Mentre è possibile lavorare con un dolore di meditazione, un dolore reale deve essere trattato e rispettato come tale.

Quando quindi si è accertato che una SFS sorta è effettivamente un DdM, si può provare a tornare al primario oggetto di meditazione, che sarà ad esempio il respiro. Quindi un DdM attrarrà nuovamente la vostra attenzione e ancora tornerete al respiro. Questo per un po’ di volte, fino a che l’avversione per un DdM sorgerà nella mente. A questo punto potete cambiare posizione, se volete. Altrimenti, potete provare a cambiare oggetto di meditazione e a focalizzare l’attenzione sulla SFS stessa, mirandone al centro. Se la SFS è più di una, scegliete la principale o le principali con una mente aperta ed interessata. Che cos’è questa cosa che chiamo dolore? E’ nella mente o nel corpo, dov’è esattamente, com’è esattamente? E’ penetrante, è pulsante, è fredda o calda, si dirama, è pulsante, si sposta, si divide, sparisce, rispunta altrove (è interessante!). Dopo un po’ di tempo ne avrete abbastanza, si sta sviluppando avversione e veramente volete cambiare posizione. Potete farlo, ma, se volete, c’è ancora qualche altra cosa da provare: guardare come l’atteggiamento mentale di avversione alla SFS influenzi altre parti del corpo. Magari avete irrigidito le gambe, o avete contratto una spalla, o avete serrato un pugno con tutta la muscolatura dell’avambraccio interessata, o avete serrato le mascelle,  o aggrottato la fronte. Tutte le volte che scoprite qualcosa,  viene impulsivo  rilassare la parte immediatamente. Ma aspettate un po’, osservate un attimo in che consiste questa contrazione, questa tensione.

Del resto, per conoscere la libertà dall’assillo, l’assillo deve essere esperito. Per riconoscere la leggerezza, la pesantezza deve essere assaporata. Per ripulire ci si sporca le mani.

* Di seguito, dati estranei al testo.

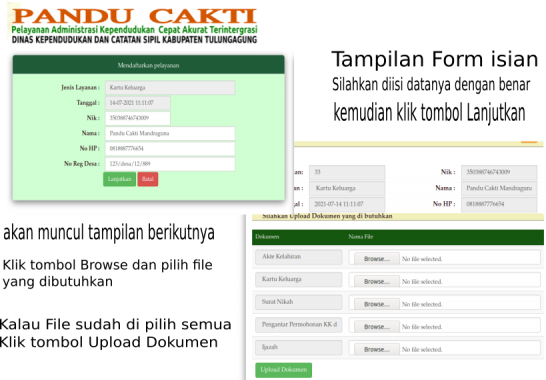Screen dimensions: 546x380
Task: Browse for the Surat Nikah file
Action: 376,304
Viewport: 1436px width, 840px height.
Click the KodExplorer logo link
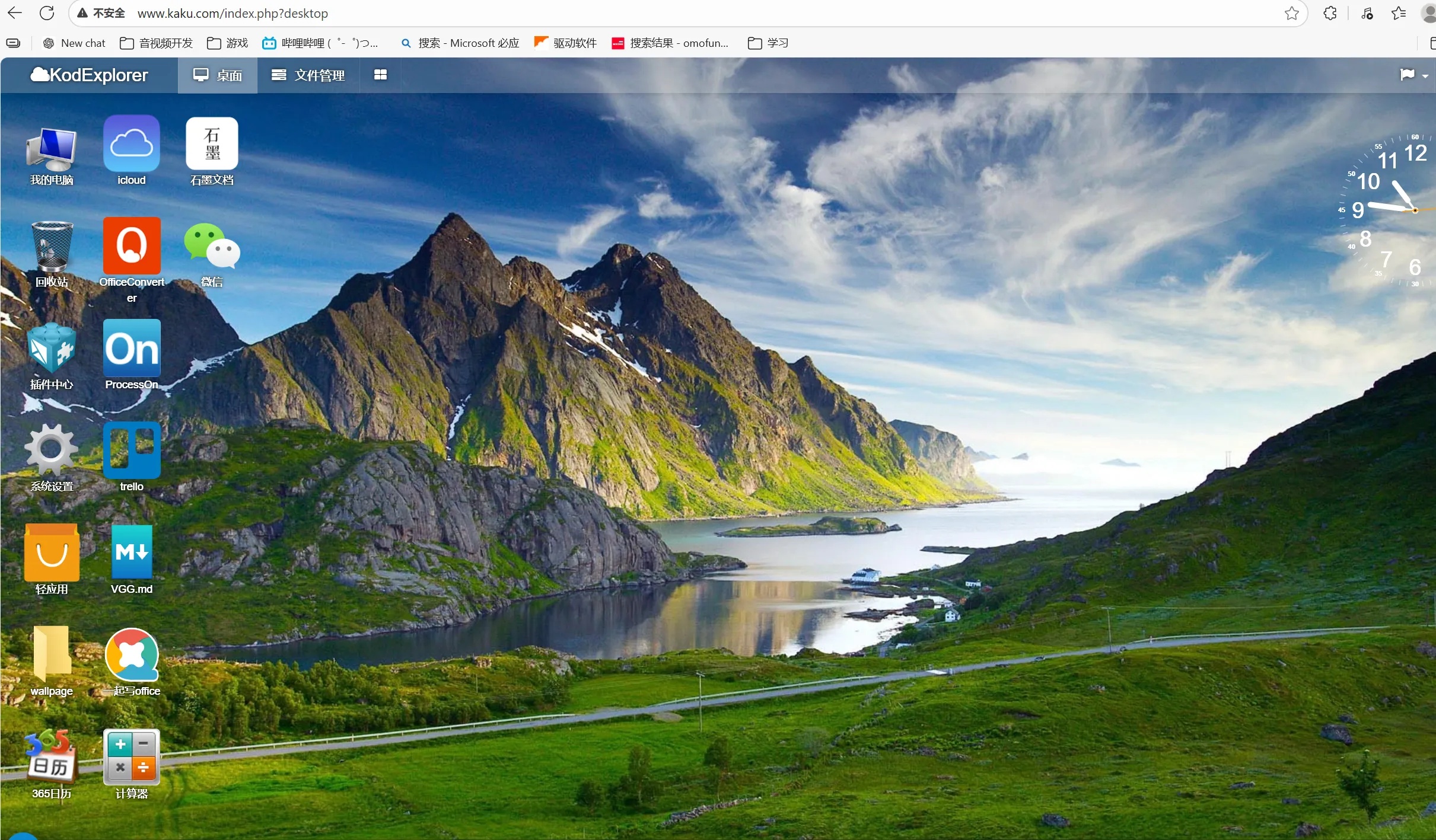[89, 75]
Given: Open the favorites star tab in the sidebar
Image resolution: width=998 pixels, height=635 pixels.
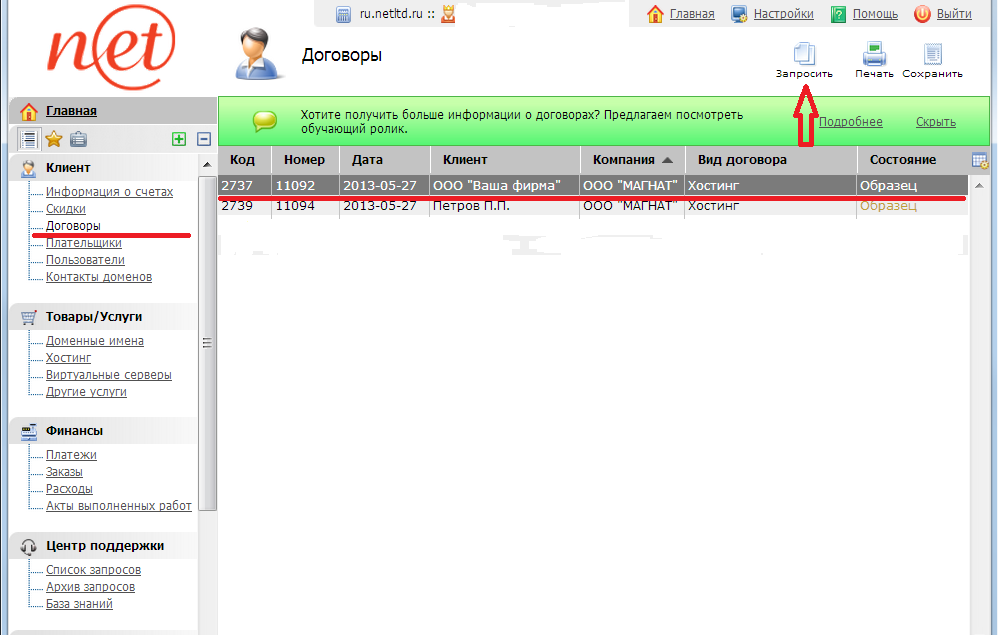Looking at the screenshot, I should point(54,139).
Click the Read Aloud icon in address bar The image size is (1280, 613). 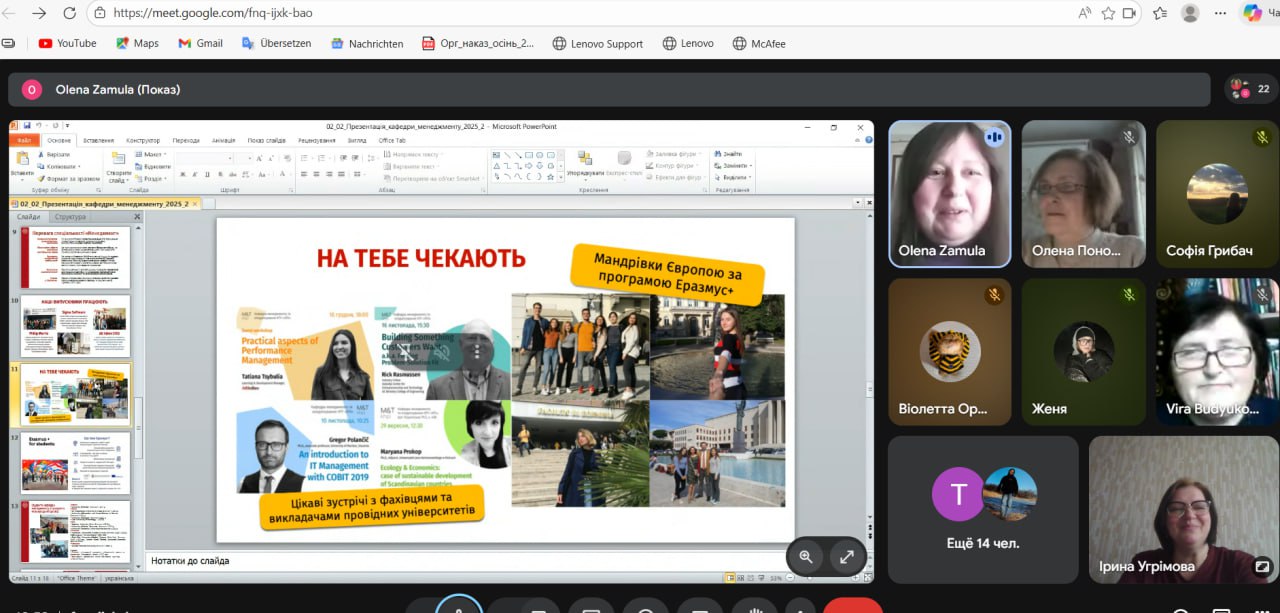(x=1085, y=13)
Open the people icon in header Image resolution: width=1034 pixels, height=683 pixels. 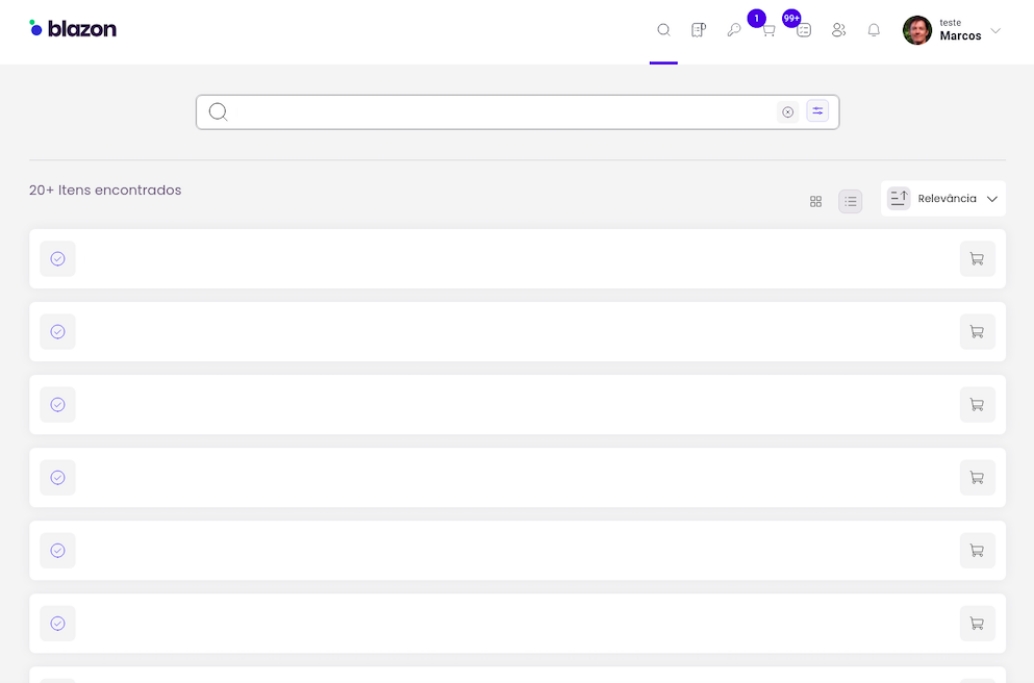pos(838,30)
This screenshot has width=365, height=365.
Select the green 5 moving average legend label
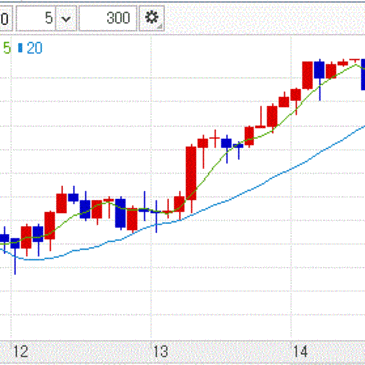click(x=7, y=49)

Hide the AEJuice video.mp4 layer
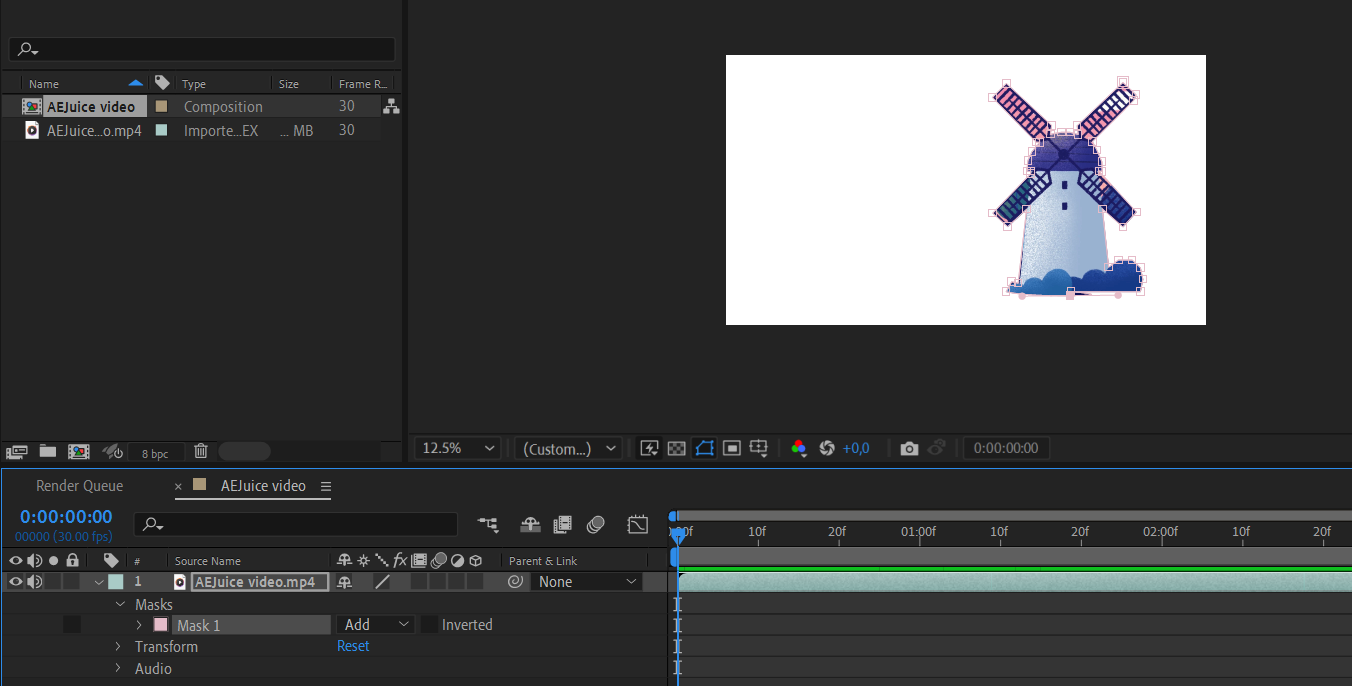pyautogui.click(x=15, y=582)
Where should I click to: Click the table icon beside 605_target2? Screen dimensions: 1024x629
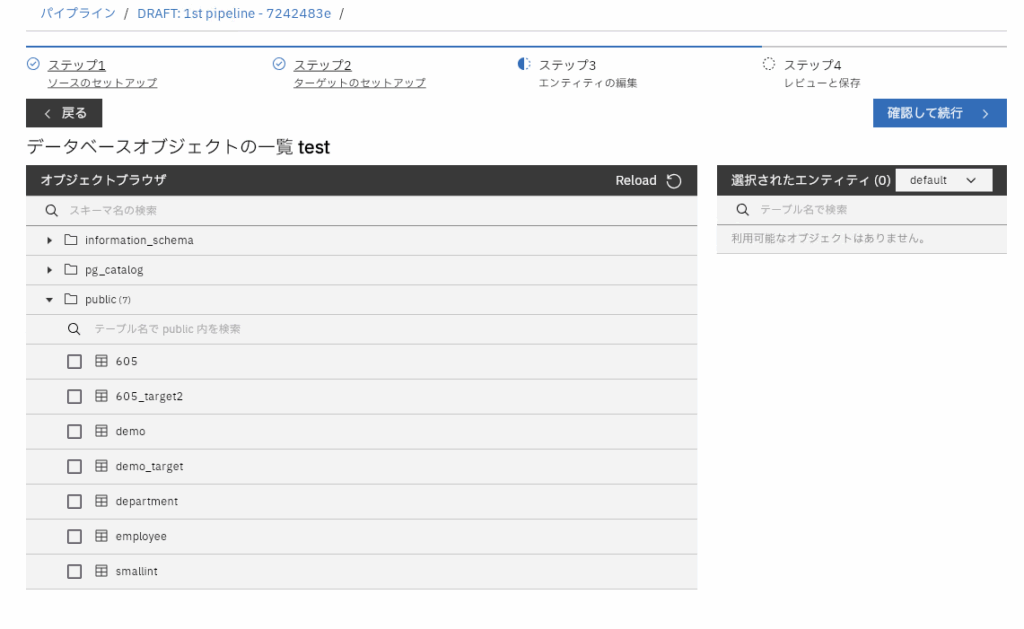tap(101, 396)
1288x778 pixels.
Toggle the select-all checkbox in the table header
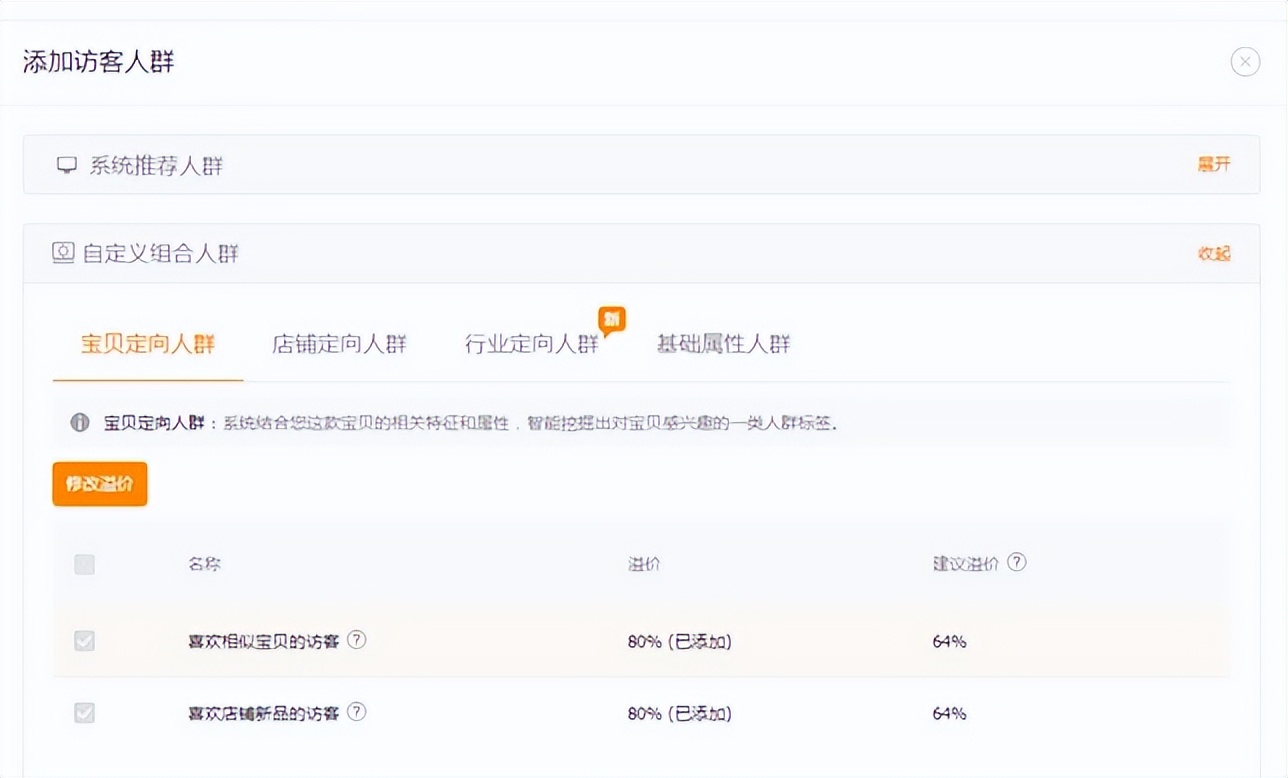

Ora potete rilassare la parte contratta. E così facendo, si amplifica la ristrettezza dei propri limiti di compulsività, imparando i legami sottili d’influenza tra il corpo e la mente.

Dopo un po’ che osservate la SFS in questa maniera, veramente non ne potete più, quel che è troppo è troppo, ora basta, volete cambiare posizione. Ma aspettate un attimo, provate appena a tornare al respiro per vedere se  il DdM è ancora lì e se veramente è il caso di muoversi. Solo per 5 minuti, no troppo, solo 2 minuti … Va bene, 10 respiri. Contate 10 respiri e vedete se veramente volete cambiare.

E può darsi anche che non lo facciate più. Comunque, se lo volete fare, prima di farlo (questo è importante) dite, dentro di voi, che veramente avete fatto quanto di meglio è stato possibile in questo momento e che, invece di sviluppare avversione, decidete che è opportuno cambiare posizione ( per un buon rapporto di equilibrata fiducia in se stessi).

Quindi cambiate posizione lentamente, con consapevolezza, osservando lo svanire della SFS che vi ha dato tanto e che un giorno potreste accogliere come un vecchio amico. La SFS potrebbe divenire solo la spia che vi indica che siete di nuovo sulla vecchia strada di casa del vostro raccoglimento e potrebbe rimanere la denominazione “spiacevole” solo nell’etichetta. Imparare a confrontarsi con il DdM ci aiuterà ad accogliere  pazientemente anche un reale dolore fisico od una  condizione mentale spiacevole con una mente più calma ed equanime.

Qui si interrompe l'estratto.